Managed detection and response (MDR), the longstanding solution for understaffed security teams, is struggling to keep pace as attackers increasingly weaponize AI. The model, designed to manage alert queues around the clock, now faces a threat landscape that evolves faster than traditional human-in-the-loop approaches can handle.
The core problem is speed. Adversaries using AI can generate attacks, move laterally, and exfiltrate data at machine velocity, overwhelming MDR analysts who rely on manual triage and signature-based detection. This asymmetry threatens to render the MDR model obsolete unless providers fundamentally reengineer their detection and response workflows.

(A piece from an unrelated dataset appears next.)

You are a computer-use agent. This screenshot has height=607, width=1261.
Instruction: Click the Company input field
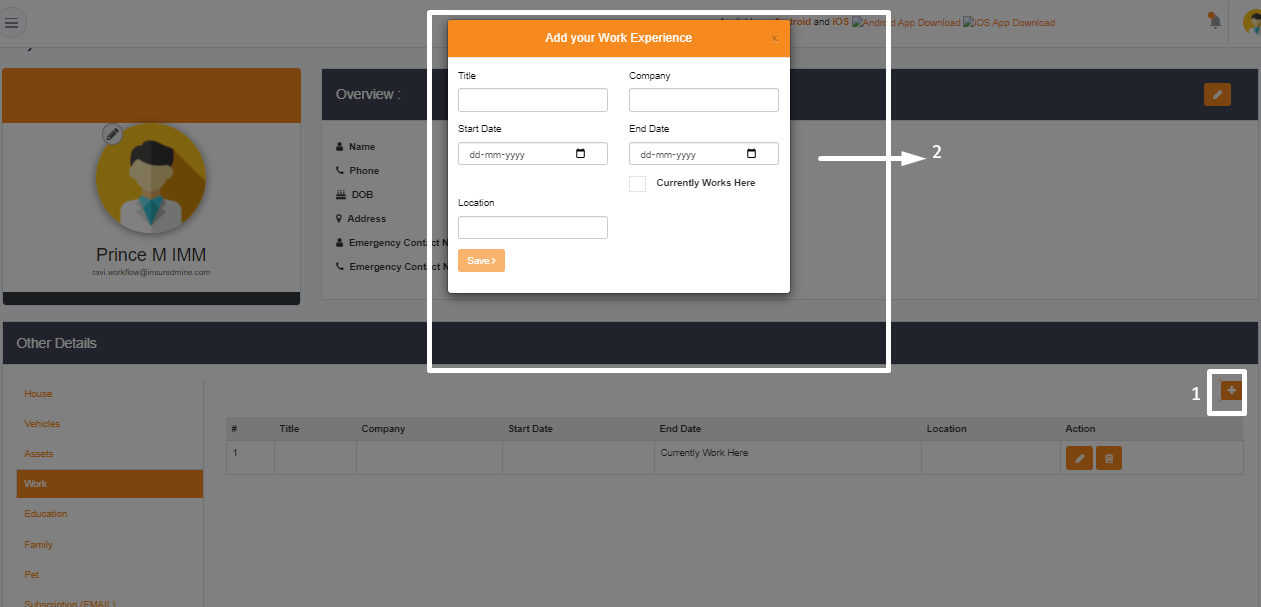click(x=704, y=100)
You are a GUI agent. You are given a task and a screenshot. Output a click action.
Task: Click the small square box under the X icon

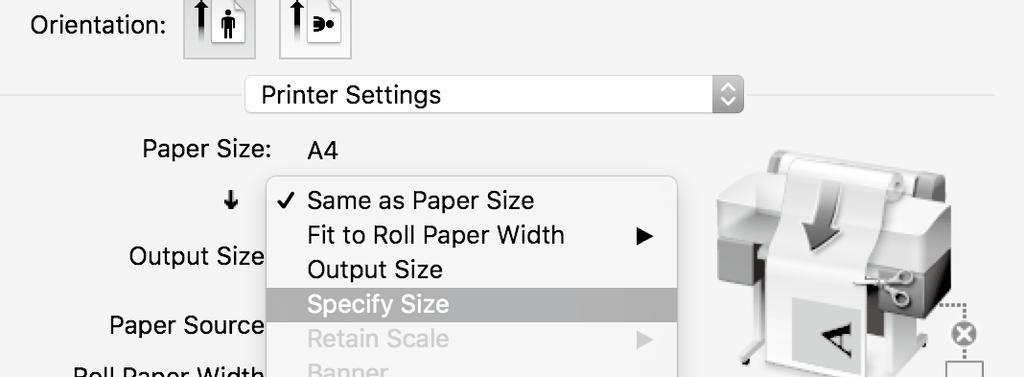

Attackers are employing generative AI to craft polymorphic malware and highly convincing phishing campaigns that evade static defenses. These AI-driven attacks adapt in real time, learning from defenders' responses and shifting tactics before human analysts can intervene. The result is a widening gap between the speed of compromise and the speed of detection.
MDR providers must now integrate AI-native defenses that can match the adversary's tempo. This means shifting from reactive alert processing to predictive threat hunting, employing machine learning models that can identify novel attack patterns without relying on predefined rules. Automation of containment and remediation steps is also critical to compressing response times from minutes to seconds.
While some providers are beginning to adopt AI-augmented MDR platforms, the broader industry remains in transition. Organizations that rely on traditional MDR services may find themselves exposed unless their vendors prioritize AI-driven automation and real-time threat intelligence integration.